AI affects and narrows the training growth cycle of robotic GC surgeons, reduces patient injury, changes the surgical results, and may even make GC surgery a robotic automated surgery in the future. To be honest, it is still difficult to do this, but we firmly believe that when surgeons, GC patients, robotic engineers and AI programmers cooperate in multiple disciplines, advanced robotic AI surgery for GC will be realized.
The problem of population aging has been increasing in East Asian countries in recent years, especially in China, where the incidence of cancer has increased year by year. As a new and comprehensive subject, AI will become an important means to promote the development of the medical industry. The application of AI in GC is mainly focused on digestive endoscopy, lymph node image positioning diagnosis, and working in combination with a robotic surgery system. In terms of gastrointestinal endoscopy, AI can detect EGC earlier and faster, with higher accuracy than clinical endoscopists. For advanced GC, AI can increase the detection rate of cancers in areas where gastroscopy is performed, such as pump-door cancer, which reduces the missed diagnosis rate. In the face of GC lymph nodes, the intervention of AI not only reduces the burden of radiologists, but also increases the accuracy of lymph node localization. Just as for the location of lymph nodes, it is also of great significance for detection of lymph node metastasis with higher accuracy. It also has important potential for robotic surgery of GC. AI has further revolutionized GC surgery by training young doctors to perform robotic GC surgery, improving surgical trauma of patients and predicting patient prognosis in timely and accurate manners - precision surgery was gradually promoted by AI to improve the relevant outcomes of GC disease and surgery without affecting patient survival and safety.

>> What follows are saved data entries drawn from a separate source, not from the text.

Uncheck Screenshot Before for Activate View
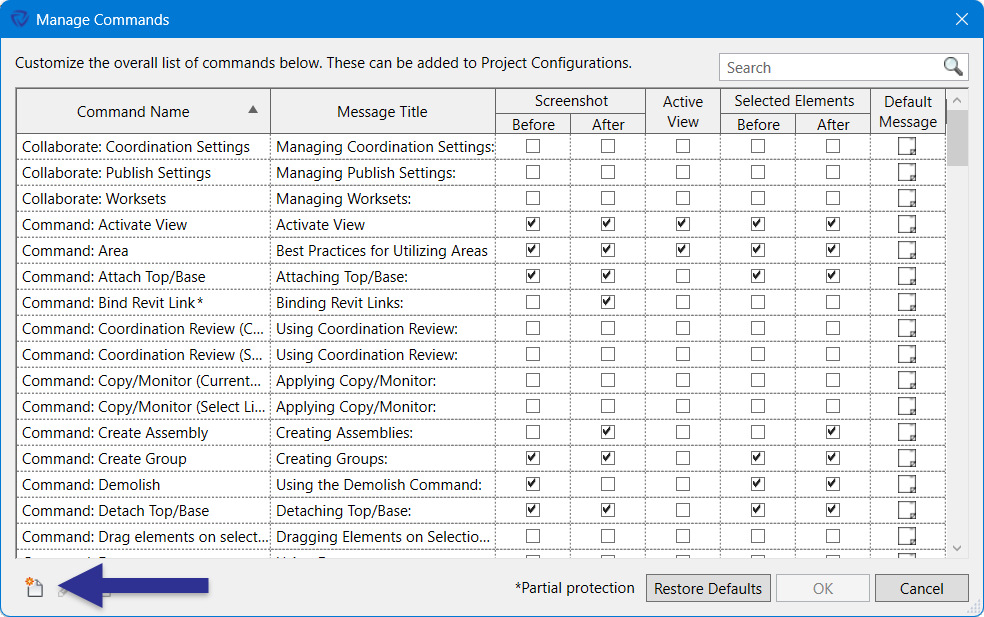This screenshot has height=617, width=984. click(x=533, y=224)
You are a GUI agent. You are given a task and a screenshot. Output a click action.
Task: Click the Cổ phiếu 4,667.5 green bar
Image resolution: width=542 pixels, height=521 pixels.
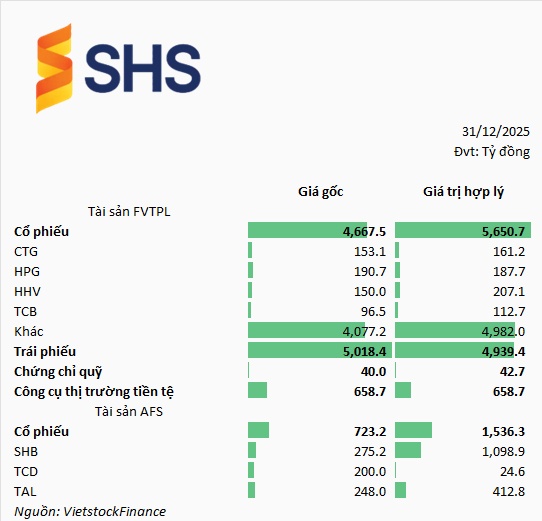pyautogui.click(x=307, y=230)
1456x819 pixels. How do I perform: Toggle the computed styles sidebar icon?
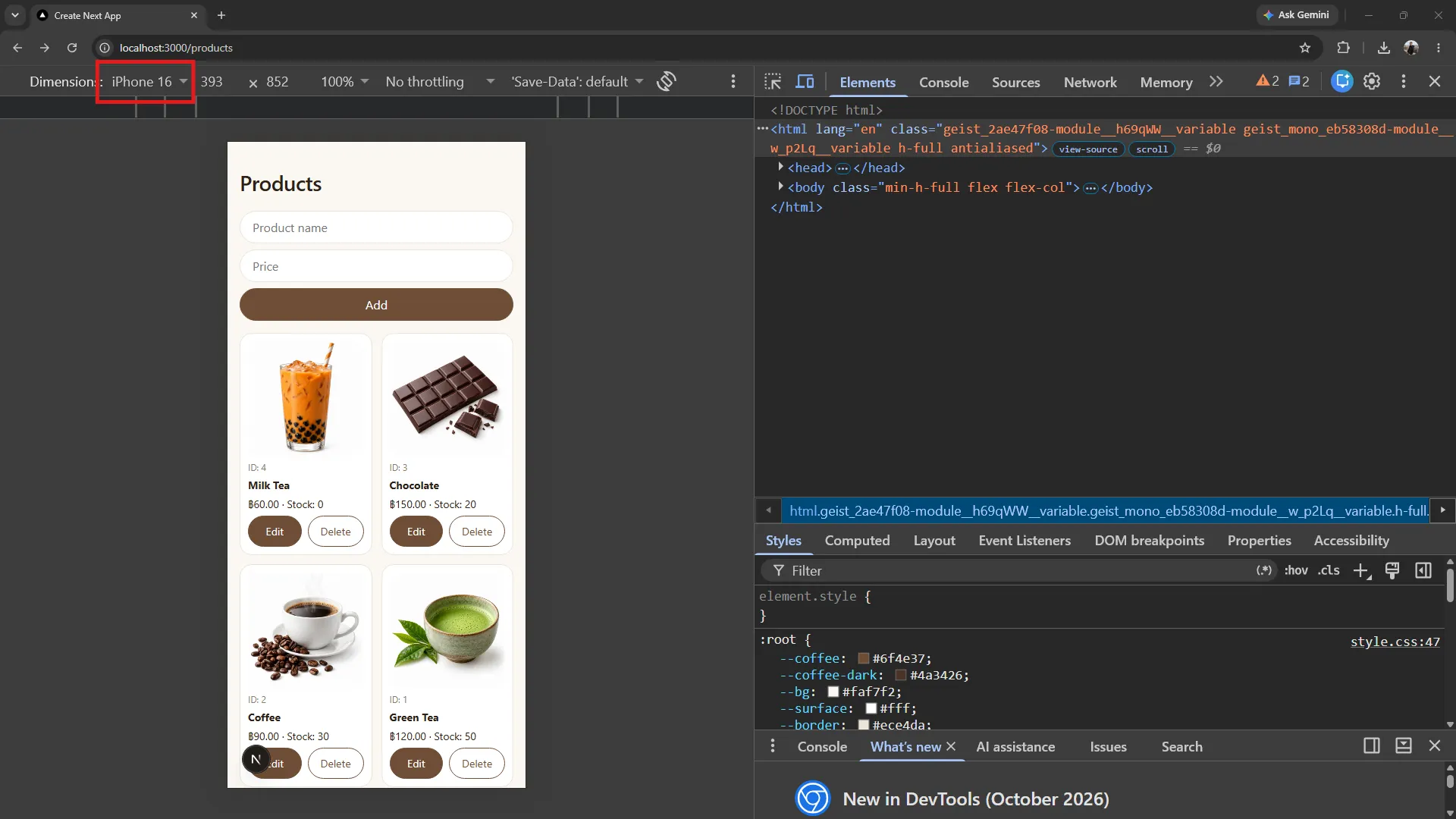pos(1423,570)
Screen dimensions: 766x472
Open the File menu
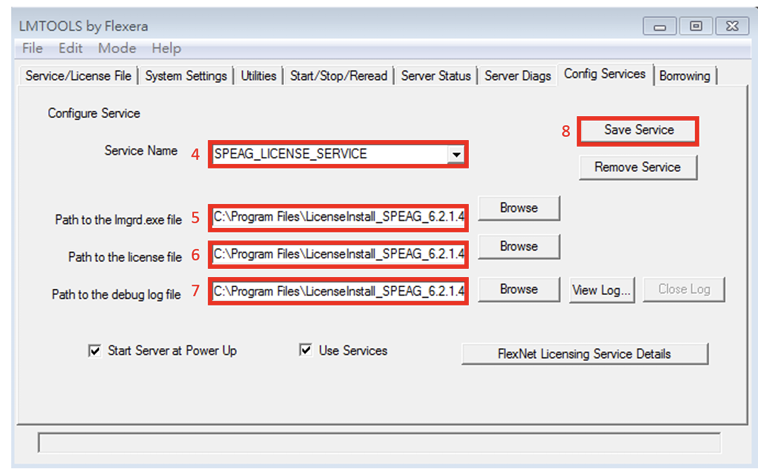click(x=32, y=48)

In addition to gastroscopic detection of GC or precise localization of lymph nodes, as well as use of Da Vinci robotic surgery to improve the patient's intraoperative experience and prognosis, the aim is to minimize trauma suffered by patients. The development of technology is constantly being updated, and the invention of laparotomy has saved the lives of many patients with GC but also brought great trauma to these patients. After the advent of endoscopic techniques, the concept of minimally invasive surgery began to gain popularity, and laparoscopic surgery gradually replaced open surgery because of its smaller damage. However, in the development of technology and times, the limitations of its operation are also increasingly exposed.
With the arrival of the big data era, AI technology has gradually matured, and its combination with robotic surgical systems has become a research hotspot. Robotic surgery, boasting accuracy that laparoscopic surgery does not have, is an emerging surgical system for the future. Through the deep integration of this system with AI, the trauma of the patient's operation is further reduced. In the future, there may even be a fully automated robotic surgical system controlled by AI, in which case the trauma of GC surgery will be very small and can be considered noninvasive. In other words, the change that AI will bring to GC is that the surgical treatment of GC will change from greater trauma to minimally invasive, and from minimally invasive to nearly noninvasive.